- Years active: 1933–1935
- Location: United Kingdom
- Major figures: Wells Coates; Paul Nash; Henry Moore; Ben Nicholson;

= Unit One =

Unit One was a British grouping of Modernist artists founded by Paul Nash. The group included painters, sculptors and architects, and was active from 1933 to 1935. It held one exhibition, which began at the Mayor Gallery in Cork Street, London, and then went on an extended tour, closing in Belfast in 1935. The artists planned the group at meetings held at the Mayor Gallery; Paul Nash announced its creation in a letter to The Times on 12 June 1933. A book by Herbert Read, Unit One: the modern movement in English painting, sculpture, and architecture, was published at the time of the exhibition.
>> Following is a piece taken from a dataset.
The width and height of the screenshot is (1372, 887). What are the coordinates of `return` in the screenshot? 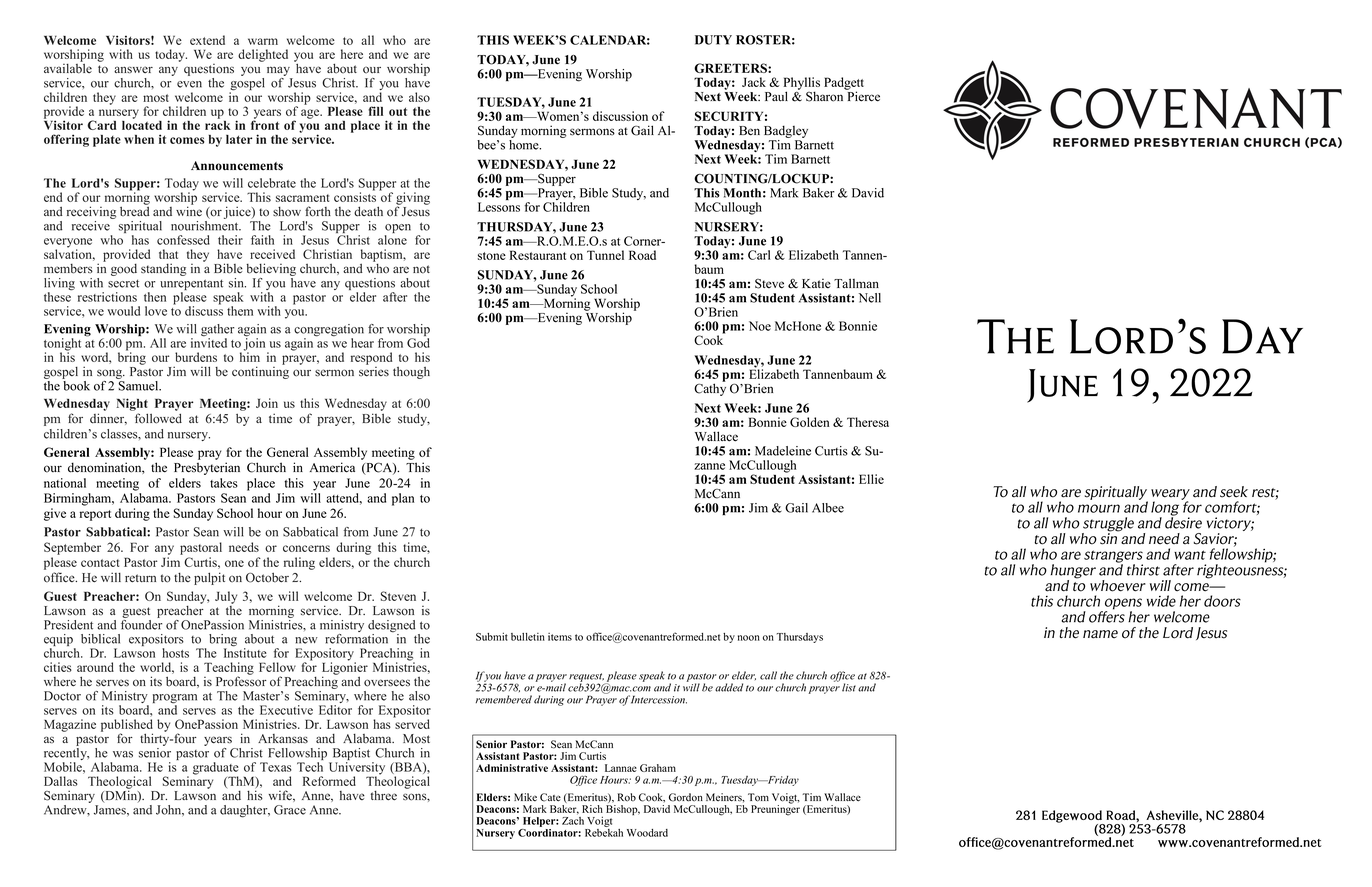 It's located at (140, 578).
Despite its brief period of activity, the group is regarded as influential in establishing the pre-eminence of London as a centre of modernist and abstract art and architecture in the mid-1930s.

== Members ==
The artists of the group were: the architects Wells Coates and Colin Lucas; the painters John Armstrong, John Bigge, Edward Burra, Frances Hodgkins, Paul Nash, Ben Nicholson and Edward Wadsworth; and the sculptors Barbara Hepworth and Henry Moore. Frances Hodgkins soon left the group and was replaced by Tristram Hillier.